You could use the “Truncate Silence” effect (http://manual.audacityteam.org/o/man/truncate_silence.html), but (a) you would need to take care to avoid truncating silences that are supposed to be present, and (b) you may still need to “repair” some of the joins manually.
That won’t work. Even if I select the region containing a dropout, it’s too short to trigger it. Anyway, this is a spoken word track and the space between words is silent (dead silent, presumably by design) so there are thousands of “correct” silences.
There are several silence detecting tools, but like this one, all I’ve looked at select silences longer than a threshold, not shorter.
No idea, I didn’t make it. I pointed out the problem to the uploader, but with no response so far.
Anyway, it seems that either I delete it or use a mental filter and try not to notice. Manually editing it would take 10 times longer.
You said that the length of silences are “about 0.021 secs”.

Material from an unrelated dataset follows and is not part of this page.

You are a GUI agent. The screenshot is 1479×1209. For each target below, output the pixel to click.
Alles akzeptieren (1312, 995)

In Audacity 2.1.2 the “Detected Silence > Duration” setting can go down to 0.001 seconds. Audacity Manual
In spoken word recordings the gaps are rarely completely silent, but OK if they are in this recording, then that puts an end to any hope of automating repair.
Sorry, got that mixed up somehow. But though “Truncate” can detect them, when set to “truncate to 0.0 seconds” it only reduces a 20 ms dropout to a 6 ms dropout. Still noticeable.
And since I’d have to manually select the silences to act on, even if it worked, it’s not useful in this case.
I specified “dead silence” because I know in speech normally there is a background. Maybe a noise gate was used. I do that sometimes, but the filter I use doesn’t create glitches like this.
In the current 2.1.2 version of Audacity, the detected “silence” (below the detection threshold) may be reduced to zero.
However, this is academic if the silence between words is “absolute silence” because there is no way that Audacity can know what is “intentional” silence and what is a flaw.
There is simple criterion: silence >5ms and < 25ms. That should not catch any of the inter-word pauses. But none of the silence detectors I’ve found have such a setting.
But none of the silence detectors I’ve found have such a setting.
Too specific.
If you were to develop such a tool, Audacity stands ready to consider your submission.
You didn’t hear back from the content developers? Maybe they know and they’re just getting tired of hearing about it.
ACX/AudioBook has two levels of testing to guard against problems like this. There is the standards robot which blindly tests for noise, loudness and peak distortion and then there’s Human Quality Control. This would never have made it past HQC.
Of course I don’t mean those numbers should be hard wired. But, as I mentioned, the existing effects all let you select for silence longer than a given threshold, but not shorter, or in a specific range.
If you were to develop such a tool, Audacity stands ready to consider your submission.
I’m not going to spend a few months learning how to code Audacity plugins. And I don’t expect anyone to do it for me.
It does seem like it would be a simple extension to existing effects though.
It does seem like it would be a simple extension to existing effects though.
I doubt it’s an extension. I’m guessing you’re talking about crumpling up and throwing away about a third of the plugin.
It might be handy, but you’re the first poster I know to ask for it. Also, there’s the requirement to change the user interface and user instructions. I’ve done instructions. They’re not fun.
We’re considering changes one of the Generate tools because it was so universally comprehensive and broadly versatile nobody could figure out how to use it.
Of course, Silence Finder and Sound Finder should have this ability. There is an experimental Sound Finder in circulation that does what you want, but not as far as I know a Silence Finder.